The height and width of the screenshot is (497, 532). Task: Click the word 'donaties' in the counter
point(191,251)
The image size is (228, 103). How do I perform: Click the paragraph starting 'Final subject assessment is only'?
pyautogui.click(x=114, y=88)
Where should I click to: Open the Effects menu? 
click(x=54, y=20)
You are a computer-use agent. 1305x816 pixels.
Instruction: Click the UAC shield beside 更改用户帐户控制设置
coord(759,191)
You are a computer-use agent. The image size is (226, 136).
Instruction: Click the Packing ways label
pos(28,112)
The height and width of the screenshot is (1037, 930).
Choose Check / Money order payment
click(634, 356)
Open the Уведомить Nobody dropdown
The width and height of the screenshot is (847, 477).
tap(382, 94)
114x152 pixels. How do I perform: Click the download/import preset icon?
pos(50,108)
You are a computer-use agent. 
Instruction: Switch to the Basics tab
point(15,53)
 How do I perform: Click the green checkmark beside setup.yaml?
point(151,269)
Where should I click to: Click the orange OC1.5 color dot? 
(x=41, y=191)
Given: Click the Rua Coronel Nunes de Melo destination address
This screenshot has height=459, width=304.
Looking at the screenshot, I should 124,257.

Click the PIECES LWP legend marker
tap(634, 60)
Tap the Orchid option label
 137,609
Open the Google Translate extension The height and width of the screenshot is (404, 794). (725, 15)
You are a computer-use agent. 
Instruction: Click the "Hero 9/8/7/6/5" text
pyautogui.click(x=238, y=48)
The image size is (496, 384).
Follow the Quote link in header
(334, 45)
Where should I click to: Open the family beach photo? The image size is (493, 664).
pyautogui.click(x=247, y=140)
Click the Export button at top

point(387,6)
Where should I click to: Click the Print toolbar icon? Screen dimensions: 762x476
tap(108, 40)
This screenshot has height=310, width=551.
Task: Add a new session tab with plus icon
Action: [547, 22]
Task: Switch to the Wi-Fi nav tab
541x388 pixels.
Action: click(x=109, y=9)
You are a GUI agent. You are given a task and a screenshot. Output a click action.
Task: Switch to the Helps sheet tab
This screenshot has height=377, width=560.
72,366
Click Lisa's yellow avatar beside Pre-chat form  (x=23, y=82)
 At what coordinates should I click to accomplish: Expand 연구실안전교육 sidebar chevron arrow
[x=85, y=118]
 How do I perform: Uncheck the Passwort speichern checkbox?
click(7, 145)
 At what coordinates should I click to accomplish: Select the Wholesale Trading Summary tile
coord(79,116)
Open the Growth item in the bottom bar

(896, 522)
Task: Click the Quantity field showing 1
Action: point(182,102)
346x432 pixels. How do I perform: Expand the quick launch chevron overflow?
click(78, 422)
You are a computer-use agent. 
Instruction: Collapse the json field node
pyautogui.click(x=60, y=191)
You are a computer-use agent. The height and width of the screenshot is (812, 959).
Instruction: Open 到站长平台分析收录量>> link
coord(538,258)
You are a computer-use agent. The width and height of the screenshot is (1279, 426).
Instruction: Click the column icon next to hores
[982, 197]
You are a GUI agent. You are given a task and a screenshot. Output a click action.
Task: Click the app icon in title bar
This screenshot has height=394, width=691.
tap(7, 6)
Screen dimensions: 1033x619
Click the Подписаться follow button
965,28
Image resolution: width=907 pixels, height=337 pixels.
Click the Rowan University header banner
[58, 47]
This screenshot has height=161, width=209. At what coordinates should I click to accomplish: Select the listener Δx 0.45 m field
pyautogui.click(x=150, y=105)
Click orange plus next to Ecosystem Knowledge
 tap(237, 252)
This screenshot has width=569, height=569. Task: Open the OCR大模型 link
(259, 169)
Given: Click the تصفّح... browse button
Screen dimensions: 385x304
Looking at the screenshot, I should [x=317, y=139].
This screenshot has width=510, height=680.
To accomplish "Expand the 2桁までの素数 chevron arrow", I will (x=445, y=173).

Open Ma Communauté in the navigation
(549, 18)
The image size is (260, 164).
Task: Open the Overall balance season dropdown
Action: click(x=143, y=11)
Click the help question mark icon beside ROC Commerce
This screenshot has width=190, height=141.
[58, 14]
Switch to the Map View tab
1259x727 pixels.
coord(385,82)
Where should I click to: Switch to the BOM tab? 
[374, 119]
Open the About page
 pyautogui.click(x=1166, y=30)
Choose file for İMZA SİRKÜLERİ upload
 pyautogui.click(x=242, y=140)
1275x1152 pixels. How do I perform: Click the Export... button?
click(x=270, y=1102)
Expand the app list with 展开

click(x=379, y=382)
—————
- Problem statement
The output is every entry, printed exactly as it reads.

- Expected output
The height and width of the screenshot is (497, 532). Task: Click the word 'donaties' in the counter
point(191,251)
The image size is (228, 103). How do I perform: Click the paragraph starting 'Final subject assessment is only'?
pyautogui.click(x=114, y=88)
Where should I click to: Open the Effects menu? 
click(x=54, y=20)
You are a computer-use agent. 1305x816 pixels.
Instruction: Click the UAC shield beside 更改用户帐户控制设置
coord(759,191)
You are a computer-use agent. The image size is (226, 136).
Instruction: Click the Packing ways label
pos(28,112)
The height and width of the screenshot is (1037, 930).
Choose Check / Money order payment
click(634, 356)
Open the Уведомить Nobody dropdown
The width and height of the screenshot is (847, 477).
tap(382, 94)
114x152 pixels. How do I perform: Click the download/import preset icon?
pos(50,108)
You are a computer-use agent. 
Instruction: Switch to the Basics tab
point(15,53)
 How do I perform: Click the green checkmark beside setup.yaml?
point(151,269)
Where should I click to: Click the orange OC1.5 color dot? 
(x=41, y=191)
Given: Click the Rua Coronel Nunes de Melo destination address
This screenshot has height=459, width=304.
Looking at the screenshot, I should 124,257.

Click the PIECES LWP legend marker
tap(634, 60)
Tap the Orchid option label
 137,609
Open the Google Translate extension The height and width of the screenshot is (404, 794). (725, 15)
You are a computer-use agent. 
Instruction: Click the "Hero 9/8/7/6/5" text
pyautogui.click(x=238, y=48)
The image size is (496, 384).
Follow the Quote link in header
(334, 45)
Where should I click to: Open the family beach photo? The image size is (493, 664).
pyautogui.click(x=247, y=140)
Click the Export button at top

point(387,6)
Where should I click to: Click the Print toolbar icon? Screen dimensions: 762x476
tap(108, 40)
This screenshot has height=310, width=551.
Task: Add a new session tab with plus icon
Action: [547, 22]
Task: Switch to the Wi-Fi nav tab
541x388 pixels.
Action: click(x=109, y=9)
You are a GUI agent. You are given a task and a screenshot. Output a click action.
Task: Switch to the Helps sheet tab
This screenshot has height=377, width=560.
72,366
Click Lisa's yellow avatar beside Pre-chat form  (x=23, y=82)
 At what coordinates should I click to accomplish: Expand 연구실안전교육 sidebar chevron arrow
[x=85, y=118]
 How do I perform: Uncheck the Passwort speichern checkbox?
click(7, 145)
 At what coordinates should I click to accomplish: Select the Wholesale Trading Summary tile
coord(79,116)
Open the Growth item in the bottom bar

(896, 522)
Task: Click the Quantity field showing 1
Action: point(182,102)
346x432 pixels. How do I perform: Expand the quick launch chevron overflow?
click(78, 422)
You are a computer-use agent. 
Instruction: Collapse the json field node
pyautogui.click(x=60, y=191)
You are a computer-use agent. The height and width of the screenshot is (812, 959).
Instruction: Open 到站长平台分析收录量>> link
coord(538,258)
You are a computer-use agent. The width and height of the screenshot is (1279, 426).
Instruction: Click the column icon next to hores
[982, 197]
You are a GUI agent. You are given a task and a screenshot. Output a click action.
Task: Click the app icon in title bar
This screenshot has height=394, width=691.
tap(7, 6)
Screen dimensions: 1033x619
Click the Подписаться follow button
965,28
Image resolution: width=907 pixels, height=337 pixels.
Click the Rowan University header banner
[58, 47]
This screenshot has height=161, width=209. At what coordinates should I click to accomplish: Select the listener Δx 0.45 m field
pyautogui.click(x=150, y=105)
Click orange plus next to Ecosystem Knowledge
 tap(237, 252)
This screenshot has width=569, height=569. Task: Open the OCR大模型 link
(259, 169)
Given: Click the تصفّح... browse button
Screen dimensions: 385x304
Looking at the screenshot, I should [x=317, y=139].
This screenshot has width=510, height=680.
To accomplish "Expand the 2桁までの素数 chevron arrow", I will (x=445, y=173).

Open Ma Communauté in the navigation
(549, 18)
The image size is (260, 164).
Task: Open the Overall balance season dropdown
Action: click(x=143, y=11)
Click the help question mark icon beside ROC Commerce
This screenshot has width=190, height=141.
[58, 14]
Switch to the Map View tab
1259x727 pixels.
coord(385,82)
Where should I click to: Switch to the BOM tab? 
[374, 119]
Open the About page
 pyautogui.click(x=1166, y=30)
Choose file for İMZA SİRKÜLERİ upload
 pyautogui.click(x=242, y=140)
1275x1152 pixels. How do I perform: Click the Export... button?
click(x=270, y=1102)
Expand the app list with 展开

click(x=379, y=382)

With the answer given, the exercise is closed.